Ce mardi 31 mars marque une première étape dans l’arrêt du réseau mobile 2G en France. Les opérateurs lancent un processus d’extinction qui s’étendra jusqu’à la fin de l’année.
L’opérateur Orange commence par désactiver la 2G dans 28 communes du Sud-Ouest, dont Bayonne, Biarritz et Anglet. L’opération se fait à distance et concerne 61 sites mobiles.
À partir de cette désactivation, les appareils compatibles uniquement avec la 2G ne peuvent plus se connecter au réseau. Les abonnés de Free utilisant l’infrastructure d’Orange sont également concernés.

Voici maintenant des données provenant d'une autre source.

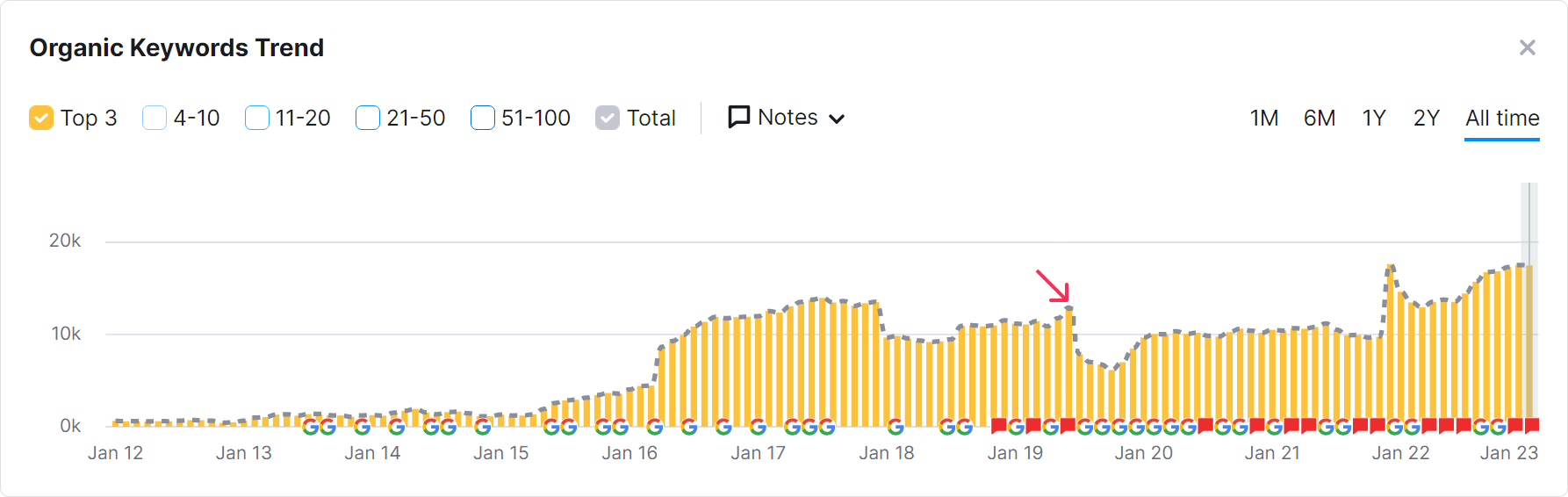Enable the 4-10 positions checkbox
The height and width of the screenshot is (497, 1568).
pyautogui.click(x=155, y=118)
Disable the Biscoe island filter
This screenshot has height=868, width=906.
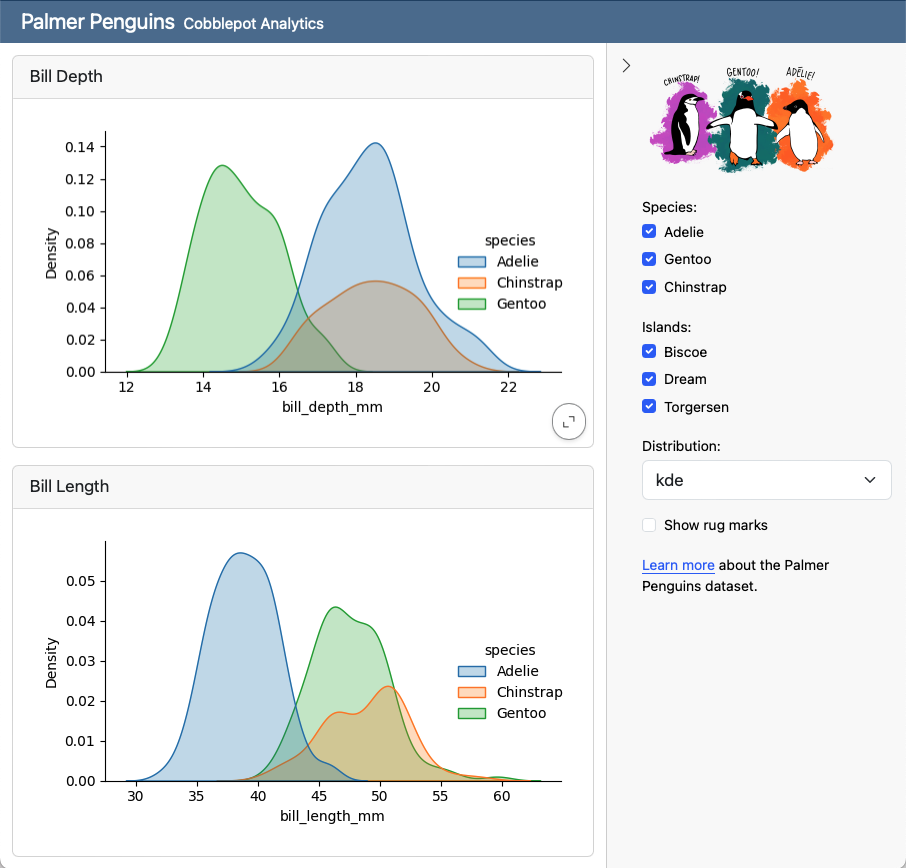tap(650, 351)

Dans la zone touchée, plusieurs milliers de cartes SIM restent actives. À l’échelle nationale, plus d’un million de téléphones fonctionnent encore uniquement avec la 2G, selon le régulateur Arcep.

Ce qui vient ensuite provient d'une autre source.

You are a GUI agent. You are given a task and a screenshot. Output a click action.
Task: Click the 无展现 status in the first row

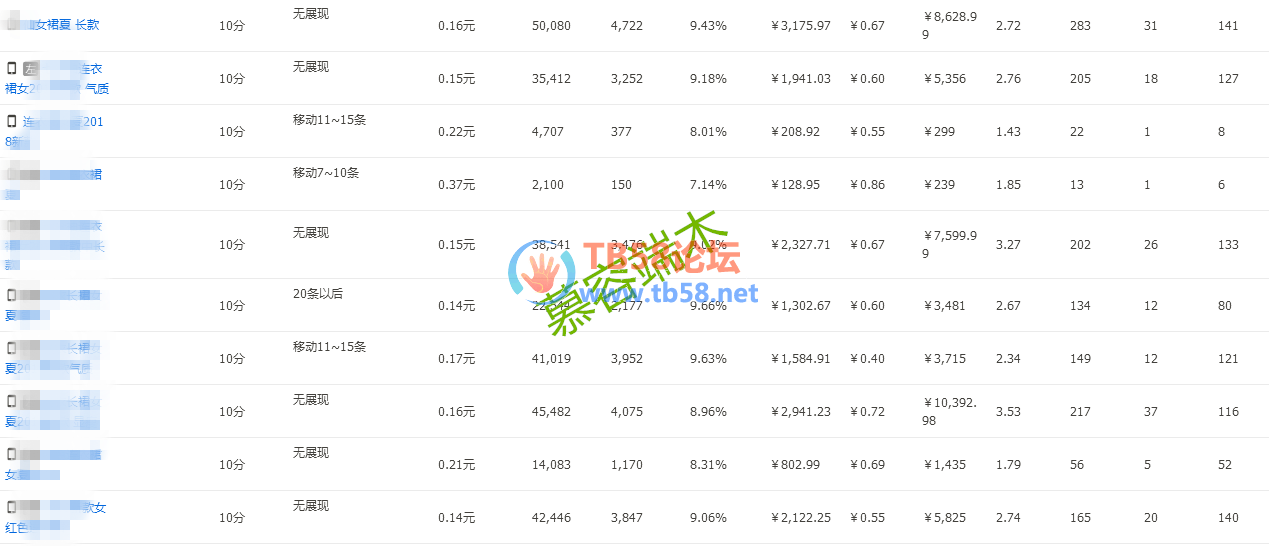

Les utilisateurs doivent changer de téléphone pour continuer à accéder aux services mobiles. Les opérateurs contactent progressivement les clients concernés afin de faciliter cette transition.
Déployée dans les années 1990, la 2G est devenue une technologie obsolète. Elle consomme plus d’énergie et présente une vulnérabilité plus élevée face aux cyberattaques. Son arrêt permet aussi de libérer des fréquences pour les réseaux récents comme la 4G et la 5G.
La transition concerne aussi certains équipements, notamment les systèmes de communication des ascenseurs. Plusieurs centaines de milliers d’installations reposent encore sur la 2G ou la 3G. Un décret impose désormais leur mise à niveau.
Les opérateurs Bouygues Telecom et SFR prévoient également l’extinction progressive de la 2G d’ici la fin de l’année. L’arrêt complet du réseau est attendu à l’échelle nationale dans les mois à venir, avant la disparition annoncée de la 3G d’ici 2028-2029.